It’s 6pm, somewhere in the world. Heure de l’apéro, cocktail time. For me sometimes, that means a Vodka Martini, wet, not dry and something to nibble on. If I’m lucky, and have been organized, there will be a supply of these cheesy olives in the freezer. As luck would have it, these pastries keep well in the freezer for a couple of months after making, and keep their shape better when baking, if just popped into the oven directly from the freezer.
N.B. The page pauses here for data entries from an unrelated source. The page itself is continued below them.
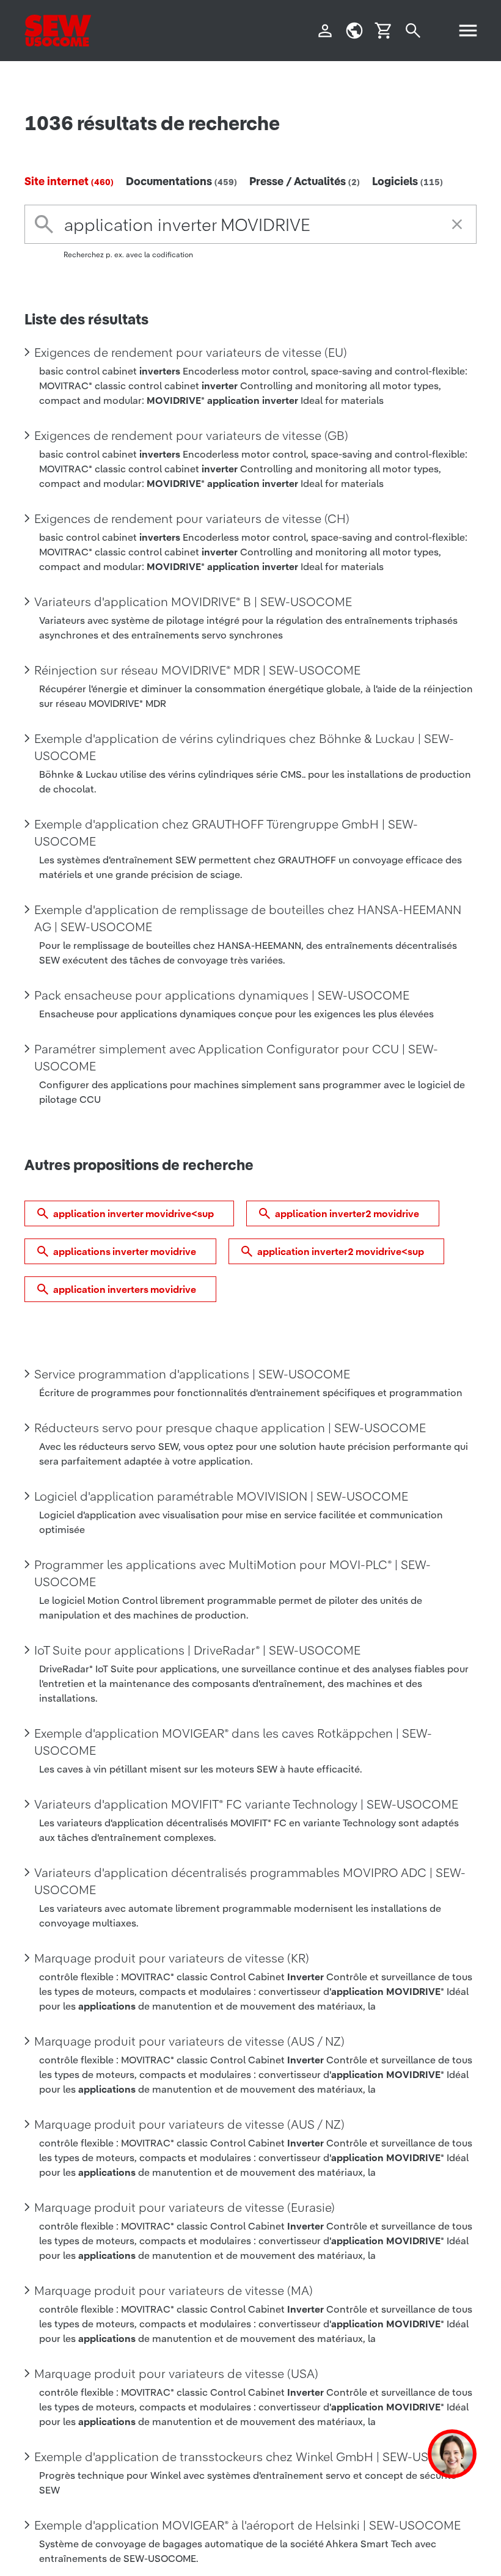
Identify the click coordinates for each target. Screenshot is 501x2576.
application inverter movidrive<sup (133, 1213)
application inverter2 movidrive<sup (340, 1251)
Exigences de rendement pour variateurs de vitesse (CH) (191, 518)
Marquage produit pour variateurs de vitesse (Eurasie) (184, 2207)
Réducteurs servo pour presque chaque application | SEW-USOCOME (230, 1427)
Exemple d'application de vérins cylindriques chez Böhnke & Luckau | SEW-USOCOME (244, 747)
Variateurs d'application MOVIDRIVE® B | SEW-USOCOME (193, 601)
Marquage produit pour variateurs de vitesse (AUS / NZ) (189, 2041)
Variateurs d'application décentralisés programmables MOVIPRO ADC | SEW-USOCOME (250, 1881)
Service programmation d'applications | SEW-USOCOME (192, 1374)
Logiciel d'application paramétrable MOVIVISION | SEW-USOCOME (221, 1496)
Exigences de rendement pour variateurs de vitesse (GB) (191, 435)
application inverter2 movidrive (347, 1213)
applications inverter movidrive (124, 1251)
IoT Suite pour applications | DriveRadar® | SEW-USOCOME (197, 1650)
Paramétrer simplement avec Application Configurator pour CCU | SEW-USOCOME (236, 1058)
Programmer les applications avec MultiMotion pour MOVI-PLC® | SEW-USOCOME (232, 1573)
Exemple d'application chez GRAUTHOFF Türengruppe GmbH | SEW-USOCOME (226, 833)
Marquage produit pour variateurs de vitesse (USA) (176, 2373)
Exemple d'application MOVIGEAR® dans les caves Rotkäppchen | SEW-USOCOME (233, 1742)
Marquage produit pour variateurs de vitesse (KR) (171, 1958)
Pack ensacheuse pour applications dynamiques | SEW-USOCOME (221, 995)
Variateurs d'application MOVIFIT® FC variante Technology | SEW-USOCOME (246, 1804)
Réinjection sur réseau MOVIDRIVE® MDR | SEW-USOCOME (197, 670)
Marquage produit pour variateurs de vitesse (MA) (173, 2290)
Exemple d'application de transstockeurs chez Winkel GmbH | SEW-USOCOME (254, 2456)
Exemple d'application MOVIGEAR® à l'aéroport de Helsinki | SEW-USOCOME (247, 2525)
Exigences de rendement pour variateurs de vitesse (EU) (190, 352)
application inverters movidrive (124, 1289)
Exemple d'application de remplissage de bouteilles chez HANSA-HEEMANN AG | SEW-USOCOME (247, 918)
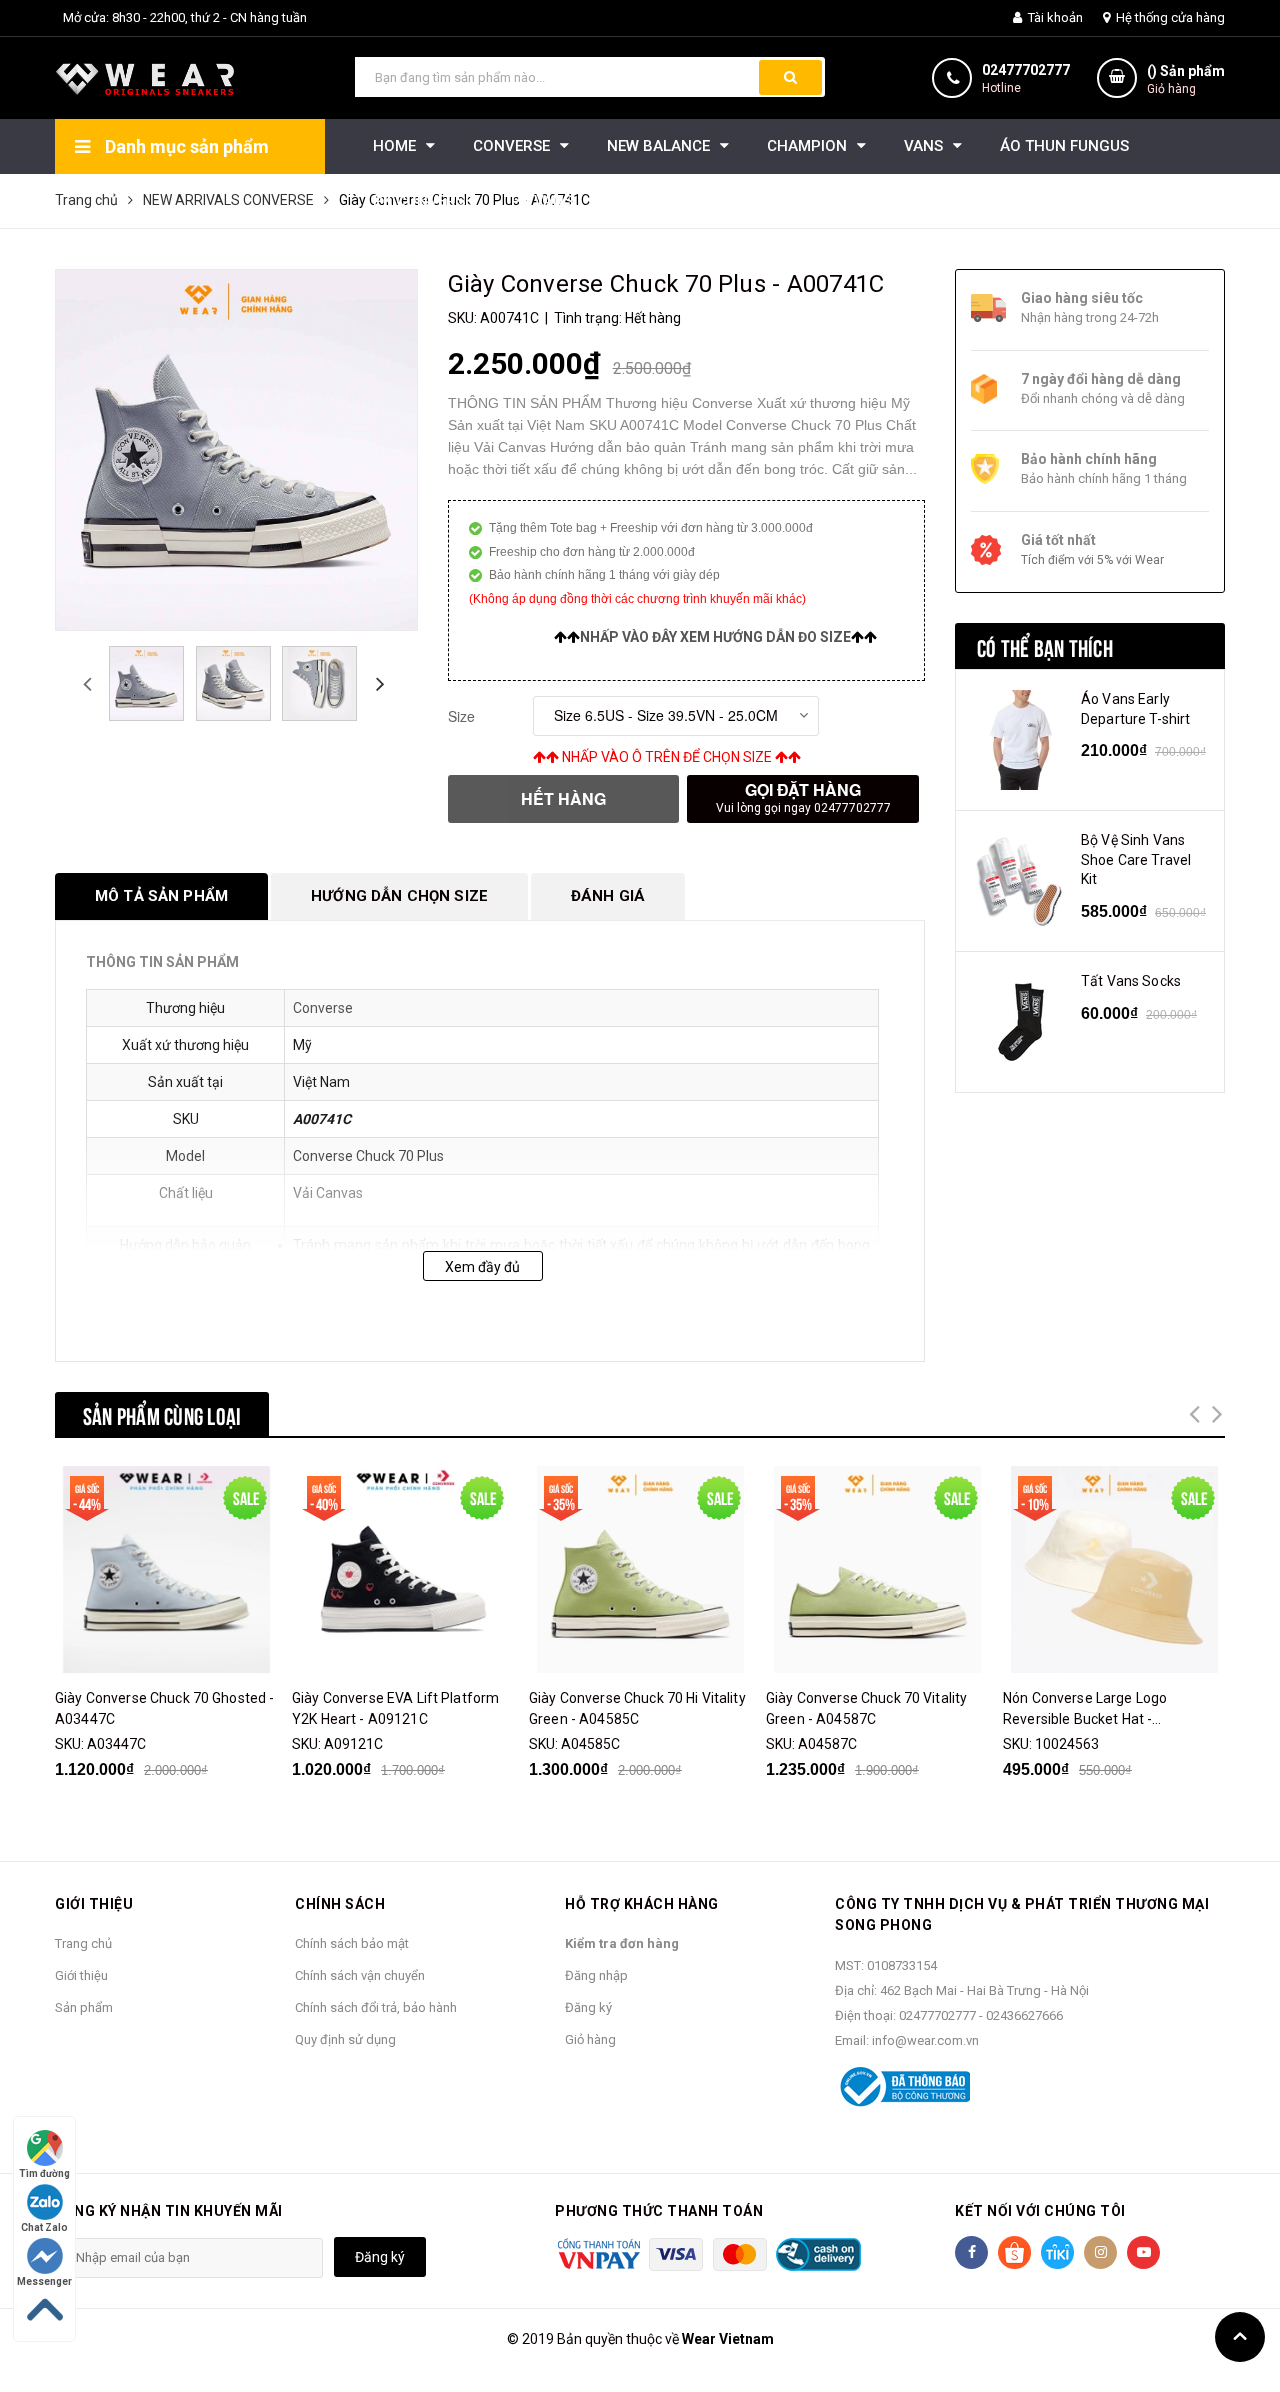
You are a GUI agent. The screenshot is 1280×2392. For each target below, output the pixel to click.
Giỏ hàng (590, 2039)
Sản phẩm (84, 2007)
This recipe originally came from my mother, who always used whatever Cheddar cheese she had in the fridge. I like to use a sharp, crumbly Cheddar, but recently found a very similar recipe where Parmesan was used instead. Make up your own mind, they are delicious.
You will need,
- Approximately 48 large pimento stuffed green olives, or anchovy stuffed olives drained thoroughly on kitchen paper
- 250g cheddar cheese, finely grated
- 125g unsalted butter
- A pinch salt
- 1 tsp smoked paprika
- A pinch cayenne pepper
- 130g plain flour, sifted
Put all ingredients, except olives, in the bowl of a food processor and blitz until mixed into dough. Shape into a flat disk, cover and place in fridge for 30 minutes or until firm.
Pinch off bits of the dough, about 1 tsp, and wrap around each olive. Put into a container, and freeze until ready to cook.
Line a baking tray with baking paper and preheat oven to 200C. Bake olives for about 10 minutes, and then turn down the temperature to 180C and cook for a further 10 minutes.
After taking the olives out of the oven, drain on kitchen paper before serving.